The Hundred Thousand Kingdoms [Reading Challenge 2019]

The Hundred Thousand Kingdoms

by N. K. Jemison
Current, Penguin Group, 2013

[Challenge # 14: A book about a person of color (PoC), any variety, written by an author of the same variety]

Up to now, I haven’t read much current fantasy, that is, books published after 2001. In recent years I read fantasy YA – which disappointed me more often than not – but stuck to new releases from my favorite go-to authors for adult fantasy reading. I was a little nervous when beginning N. K. Jemison’s The Hundred Thousand Kingdoms because I’d been out of touch with new writers in the field. I wasn’t sure what I would find.

But, wow! I did enjoy it a lot, enough for five stars.

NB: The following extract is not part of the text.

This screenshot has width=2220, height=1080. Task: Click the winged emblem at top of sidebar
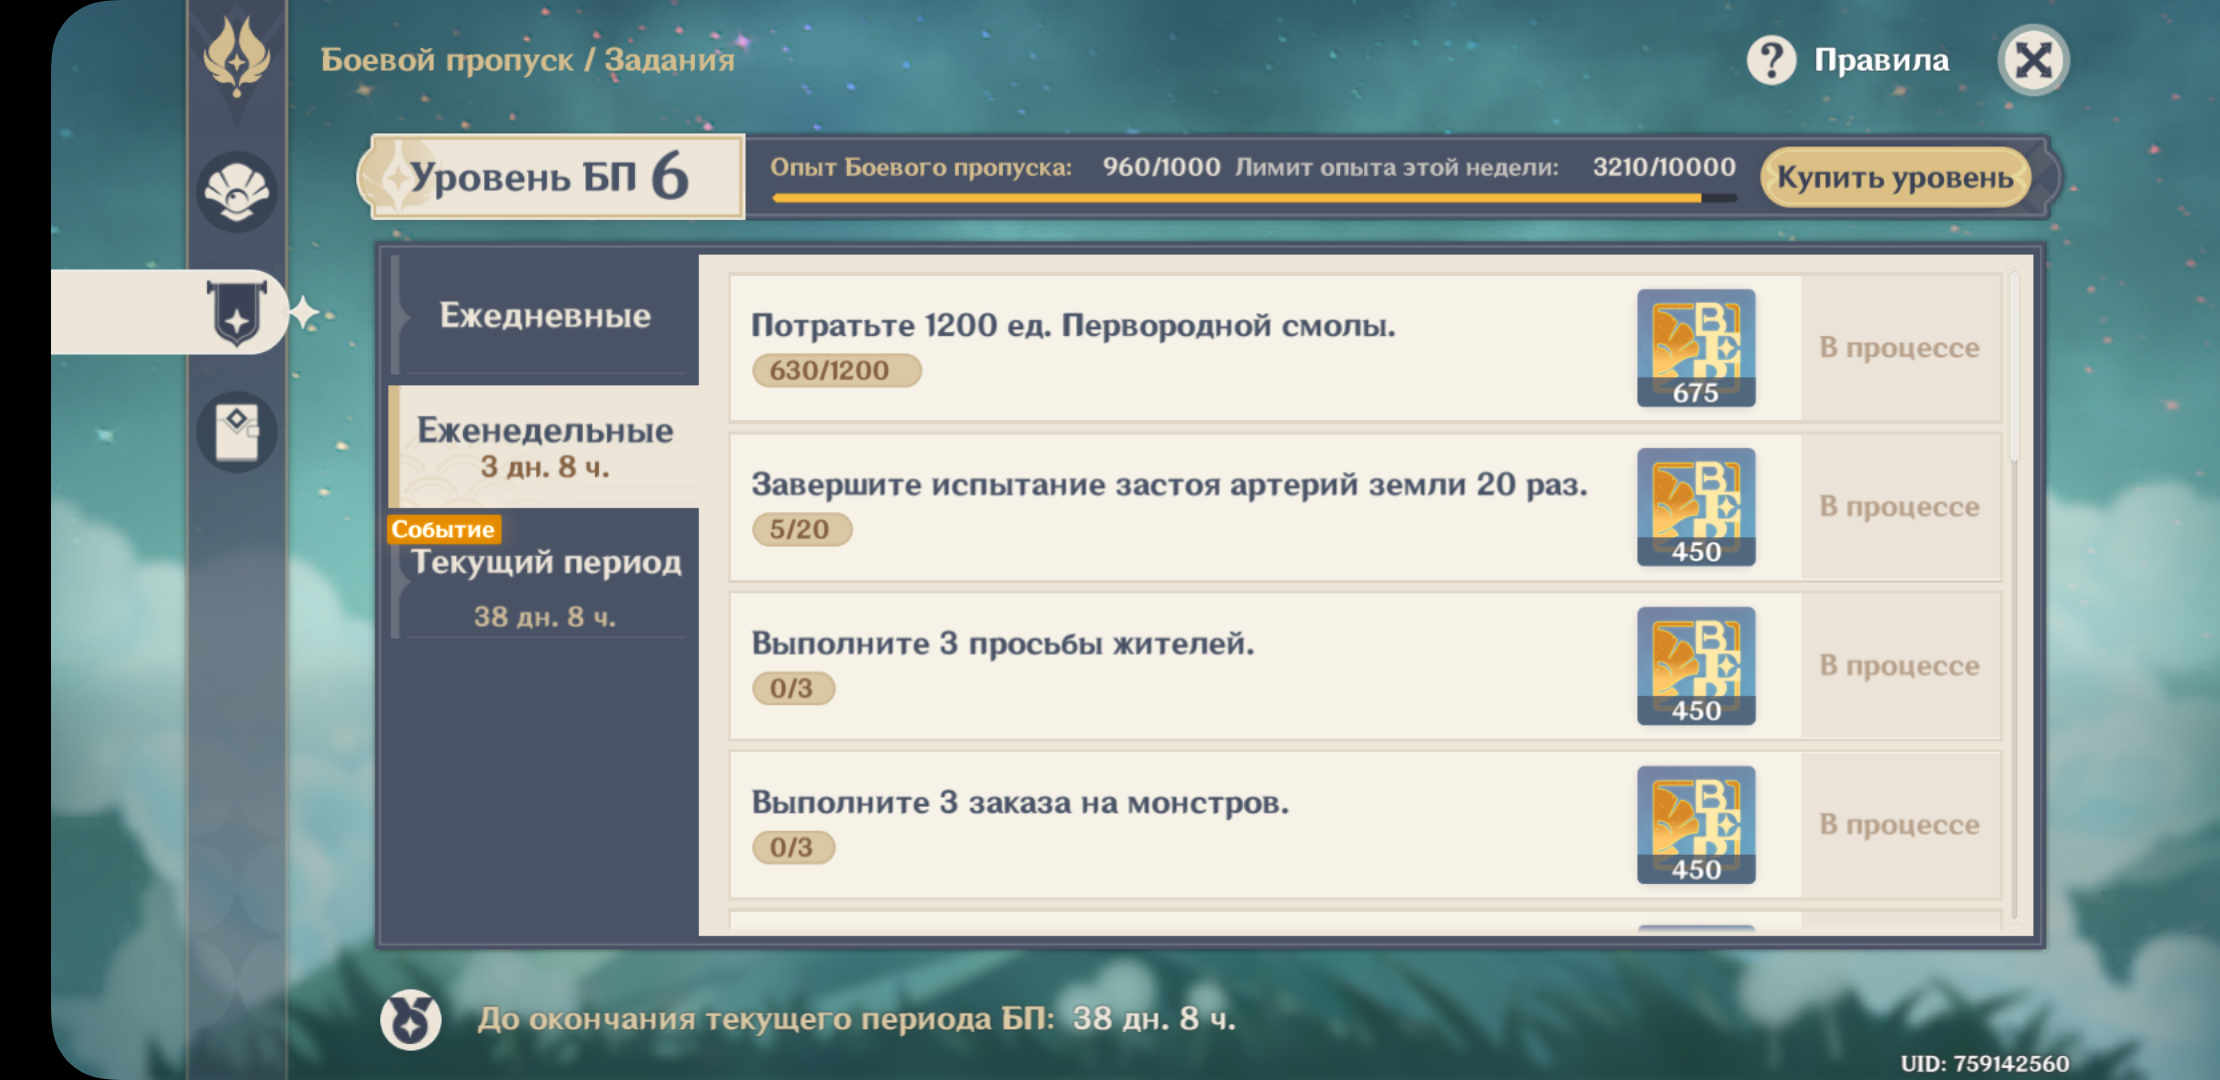pyautogui.click(x=236, y=58)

I can say without reserve that fantasy has come a long way since Dragonlance and The Wheel of Time, the series I most associate with the 1980s and 1990s with. The ones featuring florid, thorny typefaces for the book’s title and busy Darryl Sweet cover art of all the characters in one posed, dramatic moment. The kind sold in B. Daltons in malls across the heartland, when the genre began its homogenization in response to an increased readership with money to spend.

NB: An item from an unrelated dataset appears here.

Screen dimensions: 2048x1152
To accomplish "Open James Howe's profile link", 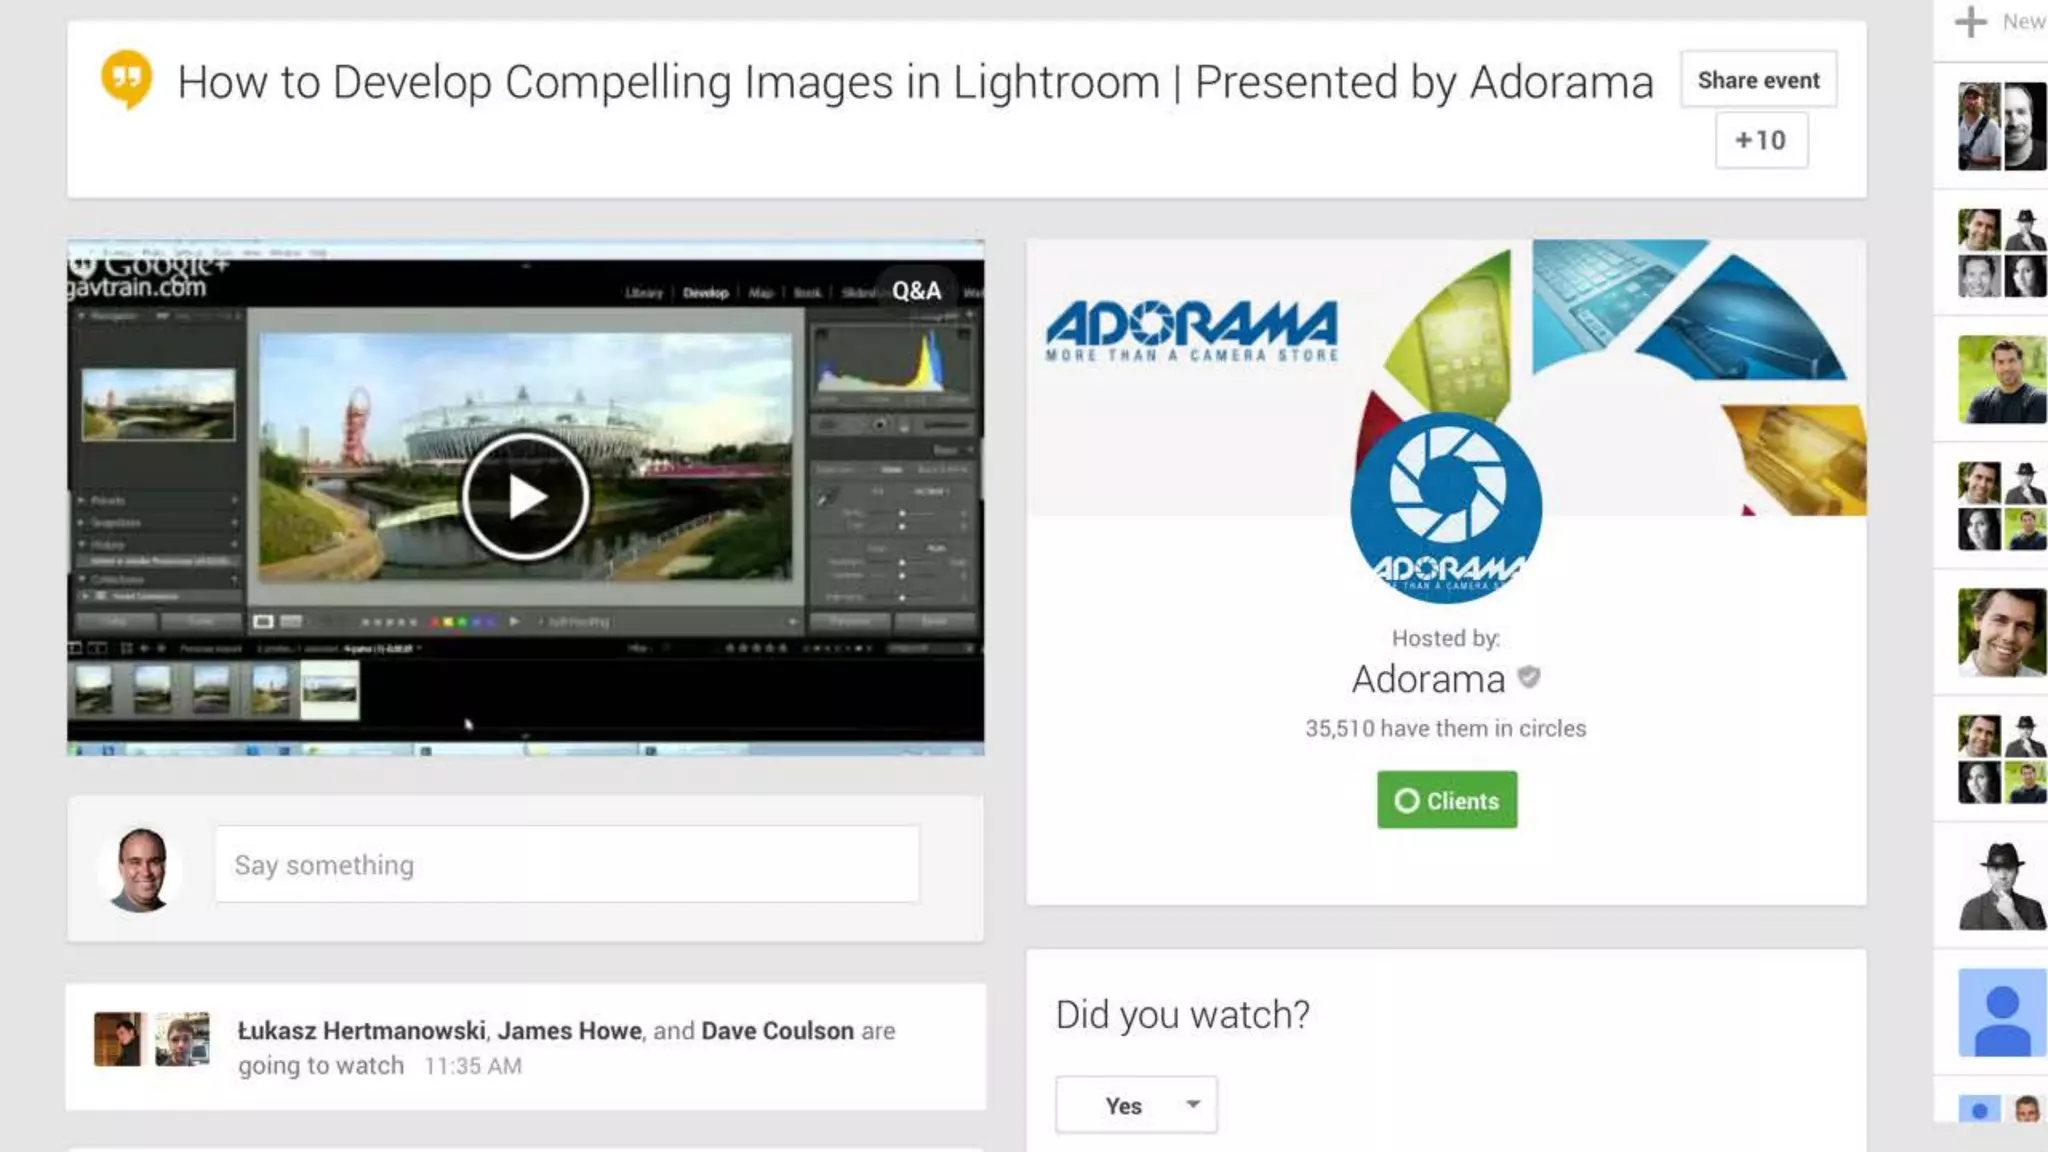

The Hundred Thousand Kingdoms is a parlor fantasy, by which I mean 90% of the action occurs in the same locale, with the same people. A young woman from a dark-skinned warrior tribe, Yeine, is chosen by her estranged grandfather to become one of the heirs to his vast, theocracy-governed kingdom, but she must best his two other heirs in magical combat. Arriving at the capital city and its tethered floating palace, Sky, she discovers the gods have installed in her the soul of a defeated goddess in a plot by them to become free. The gods are currently the slaves of the theocracy’s rulers and must do their bidding while locked in human form. The plot is part Beauty and the Beast, part coming of age, part mystery, and part Dying Earth in that its magic felt like advanced science. The tone is Vancian as well, very wry, but also humanistic – Cugel the Clever with an understanding of the moral consequences. There’s an echo of Frank Herbert’s Dune series in its examination of Godhood, and of Octavia Butler in its examination of the emotional bonds between the human and the alien. Yeine narrates, and thankfully avoids present tense. Her voice contributed a great deal to my enjoyment of a novel which is composed of more than a few disparate elements, and I wish every writer who has their heart set on using first person present would read it, just to see how much more powerful a more traditional POV is.

Though most of this world seems to exist in a pre-gunpowder age, the characters have a basic understanding of astrophysics and come across as quite modern. The minor characters could be harried bureaucrats in any local government or school system, and the fantastic gods-created floating palace often comes across as a luxury hotel in Dubai. On the other hand, not every hotel has gods in human form running around, playing tricks. Though there are four in the story, only two emerge as real characters, Sieh, who, though “adult,” embodies the essence of childhood, and Nahadoth the Nightlord, who has two different personalities, one for day and one for night, when not even his masters can fully control him.

It’s Yeine’s interactions with these two deities that carry the story forward. Her feelings about them are constantly changing, ranging from sympathy for their plight to anger at their machinations, and the author did an excellent job at portraying them as alien beings with components of humans, but who aren’t really human. I was more fond of Sieh than the Nightlord, who, in seeking his true identity, seduces Yeine several times, the last resulting in a titanic orgasm that leaves the bed broken and room trashed. The story veered close to being a bodice-ripper at that point; yet, it fit, and lent weight to what was otherwise happening in the plot. Though indulgent in that it happened three times, it didn’t detract significantly from the book.

Apart from these moments, the POV felt very cerebral, again like Vance’s fiction where a reader can enjoy the sounds of the words and the concepts, yet not quite taste the sweat or feel the heat. There was a lack of visceralness. But again, this fit the type of story it was.

The pace was brisk, with no wasted moments or words (well, except for those orgasm scenes) and the narrator’s personal mystery deepens as she begins to converse with an unseen entity who may or may not exist in her head, or may only be a narrative affectation to get her point across. I thought the latter, until the story’s twisty-turny, thunderous conclusion. All I can say is duuhhh for me.

At the end, I’d had a wrenching yet entertaining experience. Psychologically the story felt far longer and more epic than its word count had predicted, always my sign of an excellent writer. It might have been expanded more, but then, it wouldn’t have carried the punch it did.

I don’t think The Hundred Thousand Kingdoms is for everyone. There’s a level of abstraction there that’s a 180 degree turn from more traditional, Tolkienesque fantasies. But for those who want to see what the genre is capable of, I recommend it.

NOTE: Since finishing The Hundred Thousand Kingdoms, I read a post by the author, who is African American, that states Yeine’s race is intended to be brown-skinned like the Inca of Peru and Bolivia, not her world’s equivalent of “black.” So I may have to choose another entry. Or not… what do you think?